No Brasil, a par da intolerância religiosa, nos últimos tempos tem se destacado um tipo de intolerância que atinge pessoas de orientação sexual diversa. Apesar dos discursos e do papel da mídia, encarando essas pessoas de forma natural, como deve sê-lo, o cotidiano revela outra face, dura e cruel. E, pior, fatal. No ponto mais caro, berço financeiro da capital paulista, verdadeiras hordas de criminosos extravasam seu ódio sobre aqueles que ousaram revelar-se por inteiro. Sem máscaras ou subterfúgios. Fora do armário, sendo que alguns lá jamais estiveram. Corajosamente, não se interiorizaram e não sufocaram seus desejos.
O balizamento do proibido e do permitido possibilitou aos intitulados diferentes a exposição, situação inimaginável pelos padrões de comportamento há alguma décadas. A vida sexual desenvolveu-se, evoluiu e a mudança de valores dominantes na vida social moderna exige respeito. Exige absoluta intolerância com o preconceito. Novas posturas tornam bizarros certos comportamentos que se mostram conflitantes com os padrões de conduta atuais.
E é nesse campo, especialmente da moral sexual, que se impõe reformulação no âmbito penal. Não faz sentido a condescendência com atos atentatórios à vida, simplesmente porque pessoas se orientam por outro viés entre quatro paredes.

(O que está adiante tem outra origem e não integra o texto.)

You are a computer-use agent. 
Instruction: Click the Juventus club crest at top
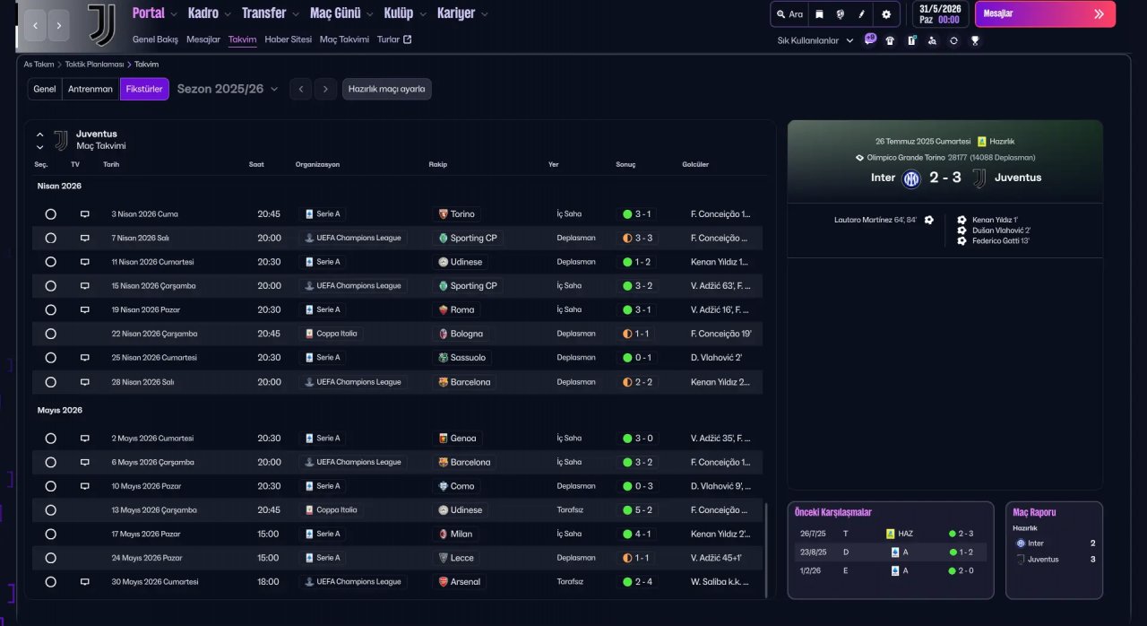101,24
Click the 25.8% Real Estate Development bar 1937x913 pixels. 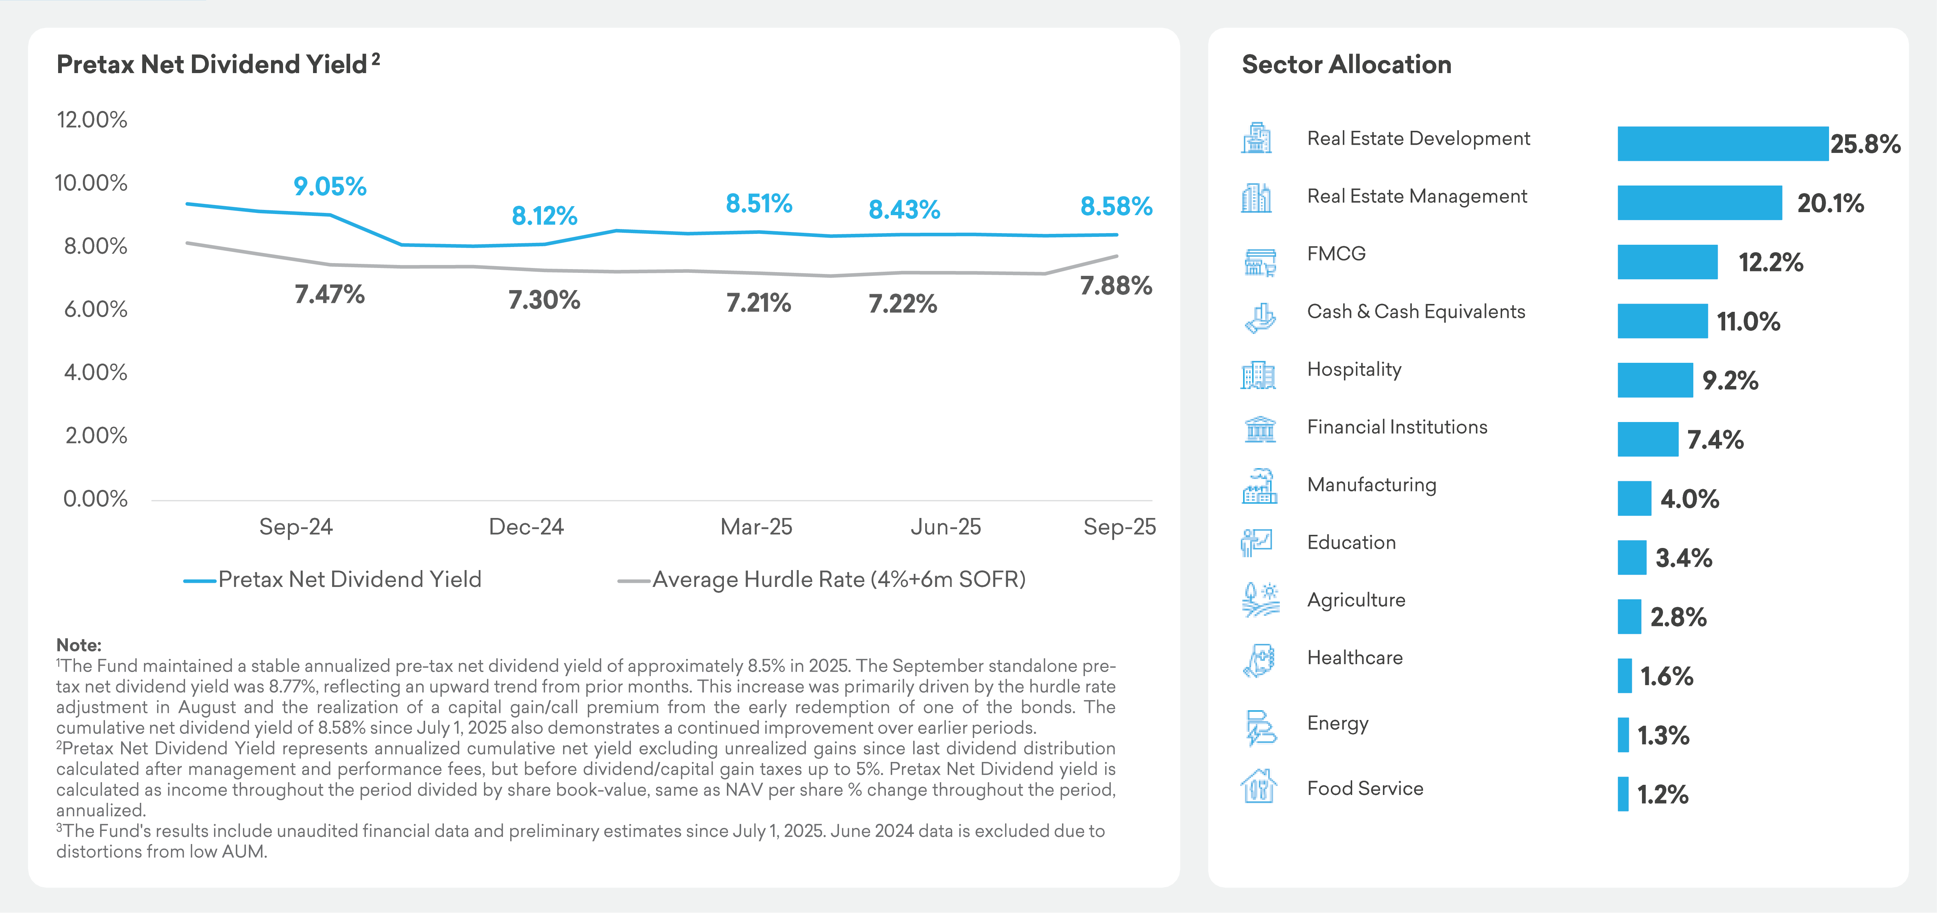point(1722,144)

O amor, mesmo aquele que não ousa dizer o nome, não contraria os bons costumes. O amor entre iguais - ou não - é simplesmente modalidade de comportamento para a realização de desejo íntimo que não pode ficar à mercê de julgamentos de estranhos à relação.
No Direito Penal, Welzel já ensinava que a ação não é típica, portanto não criminosa, quando corresponde à valoração considerada positiva pela comunidade, sendo socialmente aceita e realizada no âmbito permitido pela sociedade e pelos princípios éticos dominantes.
Além disso, conforme diz a canção popular, qualquer forma de amor vale a pena. Somente o ódio, a intolerância e o preconceito é que de nada valem. Necessário, portanto, empenho para que, sem mais delongas, seja criminalizada a homofobia, diante da catástrofe que se anuncia: a cada 36 horas, morre uma pessoa que ousou expressar sua orientação sexual.
texto: Claudionor Mendonça dos Santos (Promotor de Justiça e presidente do Movimento do Ministério Público Democrático)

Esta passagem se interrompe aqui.